[[ Text provided, beginning ]]

Congratulations to Richard Debo Debson who bags his third Dead Pool title by bagging former New Zealand cricketer, Martin Crowe who lost his battle with cancer. Tears no doubt being shed in the Flaxen Saxon household this morning seeing as how Flaxen is such a huge cricket fan!
Well done, Debo. That’s three out of the last five and another one towards the target of five held by Dioclese (me). Clearly I going to have to pull my socks up.
So the slate has been wiped clean and everyone gets to pick a new ‘dead cunt walking’ as we move on to The Dead Pool 32.
A reminder of the rules :
1. Nominate who you think is the next cunt on the way out. You can have up to five choices.
List your nominations in the comments of this post. It’s the current Dead Pool. Comments not in this post (e.g. in the previous one or other posts) will be ignored. Please wait for the reset when a pool is won and we move on. That way, we all know where we are!
2. You win if your Cunt dies first.
Then the slate is wiped clean and we start again. Of course, you can always be a cunt and steal someone else’s dead cunt candidate from the last Dead Pool.
3. It helps admin if you nominate one name per line, no numbers in front or comments afterwards. Comment what you like after your five names! A request – not a hard and fast rule – but it speeds up the list making if we can do a straight cut and paste to a spreadsheet.
Any cunt who tries to cheat by nominating the World’s Oldest Man or Woman is a cunt and will be ignored. Any anonymous cunt who can’t be bothered to make up a name for themselves will also be ignored. Oh, and the usual “Our Blog Our Rules” thing applies.

[[ Text provided, end ]]

§ Questions
A) Echo the Dead Pool post word for word, everything from "A reminder of" down to "where we are!".
B) According to the Dead Pool post, how many nominations may each participant make?
The Dead Pool post above is the only source to rely on.

[[ Dataset excerpts, beginning ]]

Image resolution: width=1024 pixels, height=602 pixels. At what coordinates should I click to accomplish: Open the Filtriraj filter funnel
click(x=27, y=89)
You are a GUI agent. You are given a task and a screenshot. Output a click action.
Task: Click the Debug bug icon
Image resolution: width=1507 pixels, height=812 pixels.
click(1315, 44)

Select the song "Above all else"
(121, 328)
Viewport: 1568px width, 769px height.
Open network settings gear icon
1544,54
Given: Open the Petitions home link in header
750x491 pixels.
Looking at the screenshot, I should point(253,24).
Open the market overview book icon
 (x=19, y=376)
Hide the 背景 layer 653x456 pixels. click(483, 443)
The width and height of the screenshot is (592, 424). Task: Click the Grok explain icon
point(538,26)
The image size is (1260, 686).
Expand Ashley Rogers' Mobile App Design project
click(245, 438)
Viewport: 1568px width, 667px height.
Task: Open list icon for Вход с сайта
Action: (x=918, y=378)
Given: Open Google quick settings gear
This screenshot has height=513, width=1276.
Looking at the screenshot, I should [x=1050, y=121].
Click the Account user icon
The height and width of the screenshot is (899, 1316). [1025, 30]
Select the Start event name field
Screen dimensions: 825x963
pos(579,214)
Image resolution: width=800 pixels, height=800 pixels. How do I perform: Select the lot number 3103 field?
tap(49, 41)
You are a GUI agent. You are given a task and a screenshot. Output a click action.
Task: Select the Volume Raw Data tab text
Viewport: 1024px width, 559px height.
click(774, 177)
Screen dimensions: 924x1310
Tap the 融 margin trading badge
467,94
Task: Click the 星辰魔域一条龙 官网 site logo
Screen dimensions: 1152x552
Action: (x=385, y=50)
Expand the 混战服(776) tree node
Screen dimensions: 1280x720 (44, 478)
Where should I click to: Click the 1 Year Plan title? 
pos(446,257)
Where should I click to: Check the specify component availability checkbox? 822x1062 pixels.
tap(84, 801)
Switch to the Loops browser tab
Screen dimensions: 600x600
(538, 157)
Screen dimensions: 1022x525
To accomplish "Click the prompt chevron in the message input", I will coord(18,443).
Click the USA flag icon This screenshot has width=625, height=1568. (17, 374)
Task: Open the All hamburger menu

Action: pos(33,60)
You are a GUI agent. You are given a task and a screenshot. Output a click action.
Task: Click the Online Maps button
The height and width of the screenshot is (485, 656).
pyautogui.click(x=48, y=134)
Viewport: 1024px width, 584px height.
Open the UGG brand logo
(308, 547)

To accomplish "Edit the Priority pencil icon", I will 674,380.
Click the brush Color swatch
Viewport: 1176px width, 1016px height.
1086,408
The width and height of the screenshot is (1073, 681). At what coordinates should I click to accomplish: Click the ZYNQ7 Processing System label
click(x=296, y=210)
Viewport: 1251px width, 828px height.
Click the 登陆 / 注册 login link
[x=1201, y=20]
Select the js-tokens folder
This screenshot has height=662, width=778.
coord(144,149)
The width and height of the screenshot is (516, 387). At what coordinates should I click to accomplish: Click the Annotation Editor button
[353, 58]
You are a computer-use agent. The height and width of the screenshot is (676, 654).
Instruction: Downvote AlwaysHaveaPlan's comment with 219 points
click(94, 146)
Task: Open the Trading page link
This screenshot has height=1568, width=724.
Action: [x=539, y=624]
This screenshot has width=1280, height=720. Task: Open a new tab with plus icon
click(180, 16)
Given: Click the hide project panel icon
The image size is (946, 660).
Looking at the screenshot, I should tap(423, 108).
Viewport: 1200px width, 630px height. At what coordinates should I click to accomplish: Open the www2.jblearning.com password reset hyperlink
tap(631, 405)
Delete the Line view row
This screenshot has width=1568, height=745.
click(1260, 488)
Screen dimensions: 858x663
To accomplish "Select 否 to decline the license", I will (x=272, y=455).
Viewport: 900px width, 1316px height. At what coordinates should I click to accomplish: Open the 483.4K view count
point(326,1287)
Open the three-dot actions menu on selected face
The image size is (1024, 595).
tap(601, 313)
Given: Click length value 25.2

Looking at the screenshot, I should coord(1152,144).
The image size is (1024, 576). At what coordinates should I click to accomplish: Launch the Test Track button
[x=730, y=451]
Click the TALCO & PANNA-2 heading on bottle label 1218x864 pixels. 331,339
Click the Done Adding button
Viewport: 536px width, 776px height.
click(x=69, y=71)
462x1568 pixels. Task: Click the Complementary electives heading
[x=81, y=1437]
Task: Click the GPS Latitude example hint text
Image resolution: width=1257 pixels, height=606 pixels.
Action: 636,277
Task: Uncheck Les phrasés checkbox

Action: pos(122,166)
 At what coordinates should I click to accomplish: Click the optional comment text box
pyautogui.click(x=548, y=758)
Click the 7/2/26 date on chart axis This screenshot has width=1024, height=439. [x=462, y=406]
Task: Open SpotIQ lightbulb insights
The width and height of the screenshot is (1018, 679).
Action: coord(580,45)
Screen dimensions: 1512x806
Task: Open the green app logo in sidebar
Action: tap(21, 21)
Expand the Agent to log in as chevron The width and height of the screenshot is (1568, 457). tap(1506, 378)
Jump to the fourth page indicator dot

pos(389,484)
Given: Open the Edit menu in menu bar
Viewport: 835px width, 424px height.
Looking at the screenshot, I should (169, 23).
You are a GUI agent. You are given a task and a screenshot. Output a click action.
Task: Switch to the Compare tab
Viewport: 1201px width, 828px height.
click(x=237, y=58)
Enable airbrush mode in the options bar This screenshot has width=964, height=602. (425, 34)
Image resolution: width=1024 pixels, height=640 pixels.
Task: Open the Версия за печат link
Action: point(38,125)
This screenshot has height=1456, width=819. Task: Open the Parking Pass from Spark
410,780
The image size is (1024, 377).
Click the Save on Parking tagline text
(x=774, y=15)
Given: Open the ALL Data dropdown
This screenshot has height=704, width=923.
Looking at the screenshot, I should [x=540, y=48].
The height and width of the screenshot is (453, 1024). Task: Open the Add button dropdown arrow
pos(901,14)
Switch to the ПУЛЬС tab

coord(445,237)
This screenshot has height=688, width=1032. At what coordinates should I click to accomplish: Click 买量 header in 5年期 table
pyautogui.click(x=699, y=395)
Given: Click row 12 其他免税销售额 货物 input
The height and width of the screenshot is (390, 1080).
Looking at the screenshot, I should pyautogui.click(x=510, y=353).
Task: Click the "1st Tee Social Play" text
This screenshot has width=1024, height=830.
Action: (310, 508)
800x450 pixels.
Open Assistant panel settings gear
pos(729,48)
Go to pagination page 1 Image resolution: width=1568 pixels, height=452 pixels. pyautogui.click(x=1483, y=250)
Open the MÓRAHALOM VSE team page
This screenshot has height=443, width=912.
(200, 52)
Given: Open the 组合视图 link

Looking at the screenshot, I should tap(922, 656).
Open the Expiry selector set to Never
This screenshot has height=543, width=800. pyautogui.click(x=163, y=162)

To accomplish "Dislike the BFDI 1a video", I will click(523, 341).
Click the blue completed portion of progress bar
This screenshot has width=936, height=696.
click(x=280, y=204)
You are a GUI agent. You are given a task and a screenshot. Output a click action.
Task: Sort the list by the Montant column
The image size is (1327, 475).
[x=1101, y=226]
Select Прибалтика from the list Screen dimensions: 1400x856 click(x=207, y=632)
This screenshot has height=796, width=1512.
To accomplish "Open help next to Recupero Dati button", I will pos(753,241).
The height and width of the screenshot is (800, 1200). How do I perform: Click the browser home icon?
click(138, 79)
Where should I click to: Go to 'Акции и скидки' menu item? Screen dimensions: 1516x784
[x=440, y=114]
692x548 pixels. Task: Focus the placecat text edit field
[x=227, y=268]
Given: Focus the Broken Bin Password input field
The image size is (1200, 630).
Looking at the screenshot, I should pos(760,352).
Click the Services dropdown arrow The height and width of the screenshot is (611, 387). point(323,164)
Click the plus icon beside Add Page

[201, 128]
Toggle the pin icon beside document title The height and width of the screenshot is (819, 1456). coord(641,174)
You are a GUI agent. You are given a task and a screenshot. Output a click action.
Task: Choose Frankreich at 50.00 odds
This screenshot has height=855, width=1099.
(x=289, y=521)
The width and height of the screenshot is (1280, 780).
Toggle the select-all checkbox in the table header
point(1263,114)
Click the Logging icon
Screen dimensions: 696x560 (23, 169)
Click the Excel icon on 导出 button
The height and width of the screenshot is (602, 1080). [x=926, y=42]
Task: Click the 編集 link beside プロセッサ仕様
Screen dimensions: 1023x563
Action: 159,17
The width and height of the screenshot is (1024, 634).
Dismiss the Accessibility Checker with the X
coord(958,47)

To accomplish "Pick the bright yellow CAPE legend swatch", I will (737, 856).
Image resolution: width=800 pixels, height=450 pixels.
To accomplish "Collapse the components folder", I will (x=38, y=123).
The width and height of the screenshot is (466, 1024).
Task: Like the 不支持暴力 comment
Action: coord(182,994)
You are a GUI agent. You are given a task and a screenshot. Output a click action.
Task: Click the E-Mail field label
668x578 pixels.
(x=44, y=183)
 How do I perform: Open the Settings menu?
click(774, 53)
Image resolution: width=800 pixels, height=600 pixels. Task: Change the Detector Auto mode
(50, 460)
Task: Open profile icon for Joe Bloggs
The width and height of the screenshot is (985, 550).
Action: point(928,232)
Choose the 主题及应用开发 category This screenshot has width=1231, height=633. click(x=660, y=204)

[[ Dataset excerpts, end ]]

§ Results of the exercise
A)
A reminder of the rules :
1. Nominate who you think is the next cunt on the way out. You can have up to five choices.
List your nominations in the comments of this post. It’s the current Dead Pool. Comments not in this post (e.g. in the previous one or other posts) will be ignored. Please wait for the reset when a pool is won and we move on. That way, we all know where we are!

B) Up to five.